SET TASK: Please carry on the article below about Pep Guardiola's respect for Jurgen Klopp before Liverpool host Manchester City, starting right after its last sentence.
-- start TEXT SHOWN --
The Manchester City boss once again decided to tempt fate by downplaying Anfield’s impact on opposition teams.

Liverpool FC v Manchester City - Premier League Photo by Chloe Knott - Danehouse/Getty Images

Liverpool welcome Manchester City to Anfield on Sunday. As has often been been the case since Jurgen Klopp arrived, it is another big, big occasion. The two sides have trade blows across several domestic competitions and in the Champions League quarterfinals.

And Liverpool have often come out on top, especially at Anfield. There is obvious respect between Klopp and Pep Guardiola, the two managers who are widely considered to be the best in the business.

“He (Klopp) helped me, his teams helped me to be a better manager,” Guardiola explained. “Give me another level to think about it, prove myself, what I have to do to be a better manager with our teams to try and beat them.

“It’s the reason why I’m still in this business. There are some managers, Jurgen is one, to challenge you to move a step forward. In Germany when we face each other, I couldn’t face him in Barcelona.

“Here in England we have many years, many competitions together. Sometimes we win, sometimes we lose. Every game was nice, both teams have the same idea, go to score goals in different ways. He is quicker than us, but in the same way to win the games.”

As I said, the respect is obvious.
-- end TEXT SHOWN --
-- start RECORDS --
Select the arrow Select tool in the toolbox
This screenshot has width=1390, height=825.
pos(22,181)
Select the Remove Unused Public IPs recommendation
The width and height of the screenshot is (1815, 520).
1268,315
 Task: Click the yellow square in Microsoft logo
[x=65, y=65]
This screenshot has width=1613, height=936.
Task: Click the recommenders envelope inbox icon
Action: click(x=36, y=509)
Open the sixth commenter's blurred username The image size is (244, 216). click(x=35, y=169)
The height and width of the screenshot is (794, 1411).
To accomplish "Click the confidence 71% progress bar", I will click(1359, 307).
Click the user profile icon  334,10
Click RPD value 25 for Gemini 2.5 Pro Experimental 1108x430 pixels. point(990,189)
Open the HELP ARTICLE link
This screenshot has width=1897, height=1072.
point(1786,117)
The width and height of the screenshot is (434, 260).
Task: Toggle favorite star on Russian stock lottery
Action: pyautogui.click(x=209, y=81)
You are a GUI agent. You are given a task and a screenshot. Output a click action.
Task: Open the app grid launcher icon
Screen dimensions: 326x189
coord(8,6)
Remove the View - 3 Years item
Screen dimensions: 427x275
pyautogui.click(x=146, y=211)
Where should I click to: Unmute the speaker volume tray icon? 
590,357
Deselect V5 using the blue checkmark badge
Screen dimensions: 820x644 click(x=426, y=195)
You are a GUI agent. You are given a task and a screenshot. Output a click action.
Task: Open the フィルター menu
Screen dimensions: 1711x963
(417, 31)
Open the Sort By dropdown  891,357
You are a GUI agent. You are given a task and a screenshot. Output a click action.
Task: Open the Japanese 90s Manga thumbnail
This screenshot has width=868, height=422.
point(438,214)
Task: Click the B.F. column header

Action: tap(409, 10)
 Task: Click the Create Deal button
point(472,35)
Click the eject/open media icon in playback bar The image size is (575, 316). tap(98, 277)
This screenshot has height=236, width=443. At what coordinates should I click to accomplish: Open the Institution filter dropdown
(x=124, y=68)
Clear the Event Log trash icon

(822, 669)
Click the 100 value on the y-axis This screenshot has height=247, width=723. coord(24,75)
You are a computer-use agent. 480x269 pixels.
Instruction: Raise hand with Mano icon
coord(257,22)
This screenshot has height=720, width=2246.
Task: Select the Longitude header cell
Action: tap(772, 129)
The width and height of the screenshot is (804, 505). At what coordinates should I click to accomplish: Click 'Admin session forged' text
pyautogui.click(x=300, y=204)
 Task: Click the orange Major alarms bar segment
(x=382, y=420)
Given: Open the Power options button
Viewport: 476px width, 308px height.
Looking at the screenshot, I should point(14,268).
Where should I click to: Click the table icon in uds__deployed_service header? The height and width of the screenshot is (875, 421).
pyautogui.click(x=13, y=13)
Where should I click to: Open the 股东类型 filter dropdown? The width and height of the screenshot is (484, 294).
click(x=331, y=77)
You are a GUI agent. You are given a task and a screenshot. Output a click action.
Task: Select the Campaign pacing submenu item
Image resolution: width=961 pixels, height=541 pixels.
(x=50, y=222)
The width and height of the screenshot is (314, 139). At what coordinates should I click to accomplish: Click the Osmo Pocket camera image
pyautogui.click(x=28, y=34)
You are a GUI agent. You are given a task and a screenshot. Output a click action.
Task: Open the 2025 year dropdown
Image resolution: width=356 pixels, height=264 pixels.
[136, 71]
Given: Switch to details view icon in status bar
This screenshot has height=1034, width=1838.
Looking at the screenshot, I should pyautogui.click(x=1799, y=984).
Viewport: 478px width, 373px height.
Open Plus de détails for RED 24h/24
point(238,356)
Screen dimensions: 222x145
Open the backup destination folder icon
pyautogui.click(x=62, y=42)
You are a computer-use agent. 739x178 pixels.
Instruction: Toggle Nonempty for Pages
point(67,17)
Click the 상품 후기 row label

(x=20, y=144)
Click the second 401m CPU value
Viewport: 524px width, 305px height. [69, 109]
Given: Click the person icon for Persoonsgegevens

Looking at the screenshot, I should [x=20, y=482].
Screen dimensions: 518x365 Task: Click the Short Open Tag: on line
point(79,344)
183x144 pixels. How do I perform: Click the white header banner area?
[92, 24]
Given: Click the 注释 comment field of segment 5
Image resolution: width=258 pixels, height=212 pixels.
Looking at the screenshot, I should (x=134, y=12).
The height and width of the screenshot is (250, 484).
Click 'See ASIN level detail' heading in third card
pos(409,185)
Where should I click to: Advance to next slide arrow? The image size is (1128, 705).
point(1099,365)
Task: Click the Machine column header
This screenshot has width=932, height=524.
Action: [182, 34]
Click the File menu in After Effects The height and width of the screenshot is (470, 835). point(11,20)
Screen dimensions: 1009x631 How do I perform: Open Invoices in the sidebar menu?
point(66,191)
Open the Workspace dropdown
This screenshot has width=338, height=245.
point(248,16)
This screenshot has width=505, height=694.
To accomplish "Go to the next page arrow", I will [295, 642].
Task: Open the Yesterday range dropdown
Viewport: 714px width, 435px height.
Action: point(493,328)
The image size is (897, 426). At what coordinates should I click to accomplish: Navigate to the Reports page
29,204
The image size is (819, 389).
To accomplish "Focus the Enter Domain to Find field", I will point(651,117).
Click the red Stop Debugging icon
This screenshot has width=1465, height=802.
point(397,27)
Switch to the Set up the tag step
-- end RECORDS --
WRITTEN REPLY:
His thoughts on Anfield, on the other hand, are far less respectful. Despite having a woeful record on the Red half of Merseyside—having only one win, in front of an empty Anfield, no less—Pep played down the importance of the crowd.

“I am sure the players enjoy more to play with fans in Anfield than without,” Guardiola said. “We didn’t win at Anfield I don’t know the reasons, the last four or five years because it’s an exceptional team.

“The crowd helps, like in Paris, but it happens in big stadiums. In Germany at Dortmund or Atletico Madrid. It happens, not a lot for intimidation but the quality of the opponent.

“We do our game with or without spectators.”

Yes, Pep. The quality of opponent. Definitely nothing to do with the 50,000 plus raving mad Scousers.

Listen, I get it. He has to put on a brave face going into a big game. But the metaphorical graveyard that is Anfield is filled to the brim with players and managers uttering the famous last words before being on the receiving end of a big defeat.

Let’s hope Pep is once again eating his words when the final whistle blows on Sunday.